_SOURCE DOCUMENT:_
*****

It’s practically impossible, I’d guess, to have any system, at least one covering any meaningful amount of ground, that can deal with all these variations. Even a system that understood words, and could distinguish between an open question and a closed one, or between a “why” and “when”, or could understand when what looks like a statement is a question, and vice-versa, and could deal with context (all very complex problems) would not deal with things like tone of voice, gesture, and so forth. I don’t suppose, even if an author could manage to do it, that a player would be very keen on

[1]> ASK WITH FEIGNED BUT BELIEVABLE SYMPATHY WHETHER IT IS REALLY TRUE THAT CHARLES WAS ARRESTED BECAUSE HE SEEMED SUCH A NICE GUY WHEN YOU MET HIM LAST YEAR
vs
[2]> ASK WHETHER HE’S SURPRISED THAT CHARLES HAS BEEN ARRESTED, POINTING OUT SARCASTICALLY THAT HE IS SUCH A “NICE” GUY
vs
[3]> ASK WITH GENUINE SHOCK HOW SUCH A STAND-UP GUY AS CHARLES MANAGED TO GET HIMSELF ARRESTED

But IRL we instantly understand the difference between these quite easily, and any competent speaker of English could pretty quickly act them out.

Because a game can’t do this, it has to simplify. That is almost bound to lead to “immersion” trouble in one sense, whichever system you use, because there cannot be any guarantee that the author will accommodate the precise nuance that the player wants to communicate.

Pure “ask/tell”, as it seems to me, resolves that by making some very rough assumptions. When the player types “ASK ABOUT CHARLES’S ARREST” it has to assume a form the question will take. But as soon as it does that, it is bound to make assumptions about the player’s attitude. Even if it were sophisticated enough to allow for variation (let us suppose, by tracking the player’s history with Charles to select between [1] and [2] and [3]), it’s quite likely to make mistakes, and those mistakes will be immersion-breaking. Any other system will, I think, be likely to be immersion breaking in some other way: if you present choices (regardless of how you present them) you are already turning “conversation” into something unnatural, because IRL we don’t entirely consciously control our choices in this way, and in any event you are, by your very act of framing choices altering the player’s perception of the world (perhaps it would never have occurred to the player that Charles is not a nice guy: as soon as we present [1] and [2] as “choices” we are communicating new information about Charles effectively “out of game”). And anyway, of course, the choices still have the same problem: they will never exhaust the possible range of utterances that the player might have had in mind.

*****

_GIVEN PROBLEM 1:_ Copy the part of the passage on game conversation that opens with the words containing "[1]> ASK WITH" and closes with "act them out.".
_GIVEN PROBLEM 2:_ Collect every line of the listing that contains the string "height".
The passage on game conversation and the listing come from unrelated sources.

(Source records)

*****

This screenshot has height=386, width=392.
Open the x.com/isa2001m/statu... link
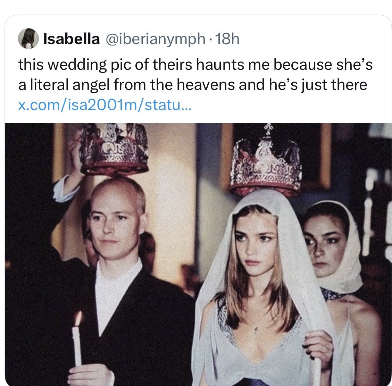[x=104, y=105]
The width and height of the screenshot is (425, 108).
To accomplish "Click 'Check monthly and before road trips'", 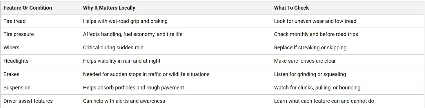I will pyautogui.click(x=316, y=34).
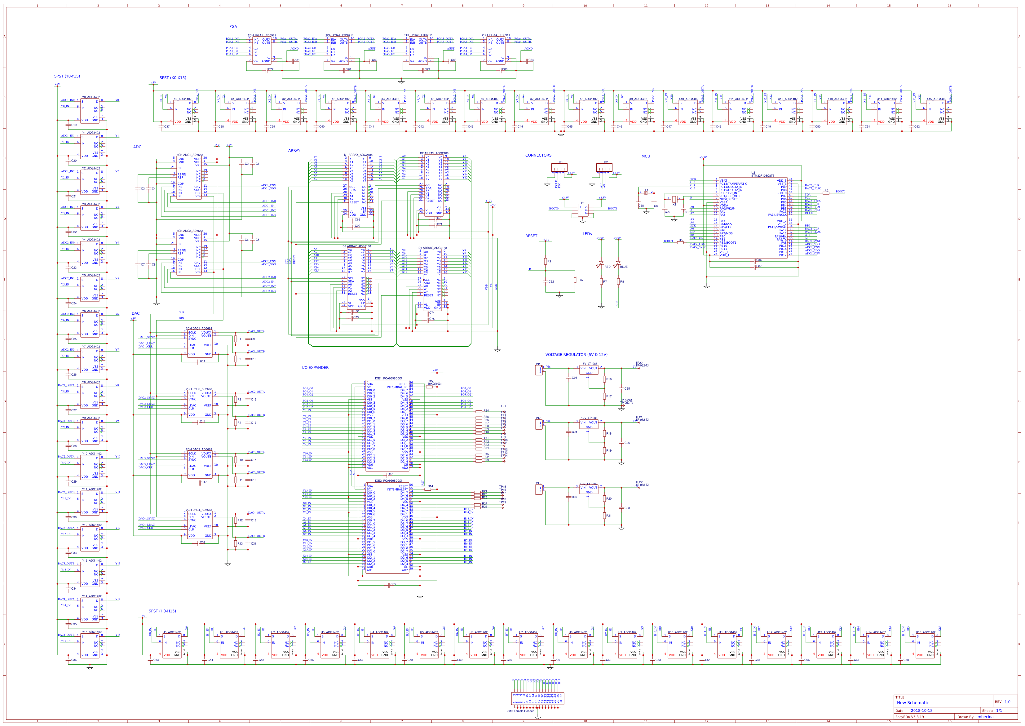Click the I/O EXPANDER section heading

(x=315, y=367)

*****

_FULL OUTPUT 1:_
[1]> ASK WITH FEIGNED BUT BELIEVABLE SYMPATHY WHETHER IT IS REALLY TRUE THAT CHARLES WAS ARRESTED BECAUSE HE SEEMED SUCH A NICE GUY WHEN YOU MET HIM LAST YEAR
vs
[2]> ASK WHETHER HE’S SURPRISED THAT CHARLES HAS BEEN ARRESTED, POINTING OUT SARCASTICALLY THAT HE IS SUCH A “NICE” GUY
vs
[3]> ASK WITH GENUINE SHOCK HOW SUCH A STAND-UP GUY AS CHARLES MANAGED TO GET HIMSELF ARRESTED

But IRL we instantly understand the difference between these quite easily, and any competent speaker of English could pretty quickly act them out.

_FULL OUTPUT 2:_
This screenshot has height=386, width=392.
The width and height of the screenshot is (425, 108).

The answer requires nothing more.